Even in the final lines of the miniature masterpiece that is Small Things Like These, Claire Keegan continues her painstaking application of multiple layers: “…his fear more than outweighed every other feeling but in his foolish heart he not only hoped but legitimately believed that they would manage.”

That “legitimately” contains echoes of the “illegitimate” (non-marital) status that was so powerful a force in marking children in Irish society up to recent decades, a status that applied to Bill Furlong, the central character of this novella, and to whose troubled yet generous thoughts we are given access.

Furlong’s mother had become pregnant at 16 while unmarried but her comparatively wealthy Protestant employer, Mrs Wilson, had let her continue working and keep the child, an unusual course in those times. His mother died when he was twelve and he was never told who his father was.

The story is set in a biggish town, New Ross, Co. Wexford (near Colm Tóibín territory) in 1985 at a time when layoffs and closures are common and poverty is rising - “a young schoolboy eating from a chip bag that had been thrown down on the street the night before.” But Furlong is the very hands-on owner of a comparatively successful fuel delivery business - “He’d a head for business, and was known for getting along…he had developed good Protestant habits; was given to rising early and has no taste for drink.” However, his profits are quite modest - possibly because he is prepared to extend charity - and a lorry upgrade will mean postponement of home improvement. Furlong is unhappy about this as he is very close to his wife and five daughters. Keegan builds up the homely situation around Furlong very convincingly, using the limited space to find telling dialogue or situations. The night of the letters to Santa is perfectly used in this regard.

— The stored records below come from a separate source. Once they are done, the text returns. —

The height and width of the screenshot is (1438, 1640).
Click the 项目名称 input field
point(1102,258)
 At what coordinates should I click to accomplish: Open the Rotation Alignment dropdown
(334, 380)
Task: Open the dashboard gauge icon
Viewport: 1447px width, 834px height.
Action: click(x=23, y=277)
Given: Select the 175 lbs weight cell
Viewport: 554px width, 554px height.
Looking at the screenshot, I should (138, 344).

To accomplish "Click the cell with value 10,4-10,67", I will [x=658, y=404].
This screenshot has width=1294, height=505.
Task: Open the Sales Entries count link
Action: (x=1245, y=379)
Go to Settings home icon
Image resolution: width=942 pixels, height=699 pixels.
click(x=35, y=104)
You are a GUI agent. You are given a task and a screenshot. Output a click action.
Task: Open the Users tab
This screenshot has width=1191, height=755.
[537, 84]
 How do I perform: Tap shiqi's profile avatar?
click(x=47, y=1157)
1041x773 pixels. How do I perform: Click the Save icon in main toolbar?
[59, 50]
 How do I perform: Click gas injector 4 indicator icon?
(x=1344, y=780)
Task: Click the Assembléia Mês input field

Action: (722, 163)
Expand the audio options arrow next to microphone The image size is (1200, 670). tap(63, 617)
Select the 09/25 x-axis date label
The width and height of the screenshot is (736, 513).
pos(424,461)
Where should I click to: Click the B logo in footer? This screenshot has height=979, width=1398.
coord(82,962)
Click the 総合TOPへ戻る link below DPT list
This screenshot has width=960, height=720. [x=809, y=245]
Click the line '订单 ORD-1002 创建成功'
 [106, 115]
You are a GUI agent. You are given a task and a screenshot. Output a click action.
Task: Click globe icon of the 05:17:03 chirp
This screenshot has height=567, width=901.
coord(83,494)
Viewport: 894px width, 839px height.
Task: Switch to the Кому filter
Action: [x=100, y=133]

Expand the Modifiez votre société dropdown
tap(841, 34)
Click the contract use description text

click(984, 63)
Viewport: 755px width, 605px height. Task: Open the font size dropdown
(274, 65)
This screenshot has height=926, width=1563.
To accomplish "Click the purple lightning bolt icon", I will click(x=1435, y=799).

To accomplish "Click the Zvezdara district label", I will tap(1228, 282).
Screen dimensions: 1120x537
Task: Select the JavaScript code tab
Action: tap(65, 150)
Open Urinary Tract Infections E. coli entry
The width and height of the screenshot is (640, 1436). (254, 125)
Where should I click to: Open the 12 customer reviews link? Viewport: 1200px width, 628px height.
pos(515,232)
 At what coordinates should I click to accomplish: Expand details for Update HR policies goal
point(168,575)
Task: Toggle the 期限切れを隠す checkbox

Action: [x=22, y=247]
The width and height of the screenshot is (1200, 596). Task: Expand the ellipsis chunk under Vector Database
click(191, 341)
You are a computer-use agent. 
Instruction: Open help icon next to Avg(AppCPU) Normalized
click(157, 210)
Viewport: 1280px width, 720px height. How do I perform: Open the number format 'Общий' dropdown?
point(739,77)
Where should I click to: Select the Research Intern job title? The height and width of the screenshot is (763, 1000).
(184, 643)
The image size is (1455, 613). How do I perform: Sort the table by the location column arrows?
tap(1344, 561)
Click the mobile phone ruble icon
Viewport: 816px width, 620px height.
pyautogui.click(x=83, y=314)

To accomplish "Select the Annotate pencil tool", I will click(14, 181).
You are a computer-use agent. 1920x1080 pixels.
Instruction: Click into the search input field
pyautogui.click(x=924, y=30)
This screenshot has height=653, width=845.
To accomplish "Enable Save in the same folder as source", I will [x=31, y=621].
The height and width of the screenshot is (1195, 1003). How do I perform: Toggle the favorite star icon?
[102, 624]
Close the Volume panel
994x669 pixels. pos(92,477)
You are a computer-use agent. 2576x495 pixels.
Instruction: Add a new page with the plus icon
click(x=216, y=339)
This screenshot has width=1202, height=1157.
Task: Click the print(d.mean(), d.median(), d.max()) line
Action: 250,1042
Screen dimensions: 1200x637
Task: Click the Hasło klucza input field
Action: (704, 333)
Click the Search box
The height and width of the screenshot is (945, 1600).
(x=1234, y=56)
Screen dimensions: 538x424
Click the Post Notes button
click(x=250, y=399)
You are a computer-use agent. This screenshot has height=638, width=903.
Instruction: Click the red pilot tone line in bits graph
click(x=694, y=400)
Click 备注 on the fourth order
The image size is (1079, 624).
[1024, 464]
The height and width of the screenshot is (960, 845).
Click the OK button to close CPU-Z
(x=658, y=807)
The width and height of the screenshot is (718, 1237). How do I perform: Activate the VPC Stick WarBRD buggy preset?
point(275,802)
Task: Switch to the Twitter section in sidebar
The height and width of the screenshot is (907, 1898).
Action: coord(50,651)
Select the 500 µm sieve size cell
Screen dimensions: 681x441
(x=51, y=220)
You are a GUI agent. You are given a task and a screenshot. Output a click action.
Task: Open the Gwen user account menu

But it is Furlong’s interaction with an inmate of the nearly Mother and Bay home, which operates a Magdalen laundry, that is the dramatic lynchpin of the story. As Keegan notes in a short “Note on the Text,” “…the Mother and Baby Home Commission Report found that nine thousand children died in just eighteen of the institutions investigated.” The last one did not change until 1996, but the novella, wisely, does not give any coverage to the overall picture, only what Furlong encounters and sees.

While Furlong had been generous to the less well-off and was happy with his family, he is also troubled, in a way that John McGahern, whose successor Keegan is often considered to be (which ignores her magic/supernatural strand), might have written: “Always it was the same, Furlong thought; always they carried mechanically on, without pause, to the next job at hand.” His wife senses that his mind is moving more profoundly and tells him: “Where does thinking get us?…All thinking does is bring you down.”

When his encounter with the suicidal and dehumanised inmate of the Mother and Baby home, who did not have the chance his mother had and whose baby will not have the good fortune he had, leads to his politely challenging the Reverend Mother, he is subtly undermined. She is the only one who calls him “Billy,” reducing his status and refers innocently to the benefits his daughters are getting and will get from being educated in the Convent school run by the same order of nuns, who could withdraw such benefits, an unspoken threat. She also gets a bush telegraph into operation and Furlong is subsequently well-warned in various understated ways..

But the frustration and self-questioning that had been building up, lead to a decisiveness on Furlong’s part after he gets a possible insight into his origins.

There has been an awareness all through the book of disparities of wealth and in the final page there is a striking image of Furlong with a box of shoes for his wife’s Christmas present and a barefoot girl.

As well as being so well-written, this is also a compulsive and unforgettable read.